The taxpayer made a contract to sell to the owner, Defense Plant Corporation, a governmental corporation, all labor, material and services necessary for the construe *272 tion of a coke oven plant at Gadsden, Alabama, and a subcontract with a prime contractor in similar terms for the construction of a coke oven plant at Childersburg, Alabama. An assessment was made by the State Department of Revenue under Title 51, section 788, which provides for an excise tax on the storage, use or other consumption in this State of tangible personal property. The exemption from such tax is provided for in section 789, Title 51. There is exempt from this tax property subject to the sales tax, Article 10, Title 51, which means that the use tax does not apply to property whose sale is effected in Alabama. There are many other exemptions there expressed as well as that set out in subsection (q) supra.

The taxpayer appealed from that assessment as authorized by law, section 797, Title 51, to the Circuit Court of Montgomery, sitting in Equity, section 140, Title 51, and on such appeal filed its complaint setting out the nature of its claim against said assessment. The State demurred to this complaint on the ground, as here argued, that it does not show that appellant taxpayer is entitled to the exemption provided for in section 789(q), Title 51, supra. The court overruled the demurrer, and the State is here appealing from that decree.

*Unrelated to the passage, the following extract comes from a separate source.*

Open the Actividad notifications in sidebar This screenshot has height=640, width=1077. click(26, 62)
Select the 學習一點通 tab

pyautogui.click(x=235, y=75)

The complaint, in order to show justification for its claim to said exemption, alleged that in the course of its performance of its said contracts “appellant (the taxpayer) purchased from outside the State and shipped to the construction sites various items of machinery or machines used in processing and manufacturing tangible personal property or parts of such machines, attachments and replacements therefor which were made or manufactured for use on or in the operation of such machines and which are necessary to the operation of such machines and are customarily so used.” Said machines or parts, attachments and replacements therefor are said to be listed on schedule C which forms a part of the record as made before the State Department of Revenue.

The State Department of Revenue on March 10, 1944, wrote the taxpayer a letter advising that it was their opinion that in performing the construction contract all the material bought that was for use, and used in fulfilling the construction contract for the plant constructed was subject to the use tax as interpreted by this Court in Layne Central Co. v. Curry, 243 Ala. 165, 8 So.2d 839. This letter is made an exhibit to the bill.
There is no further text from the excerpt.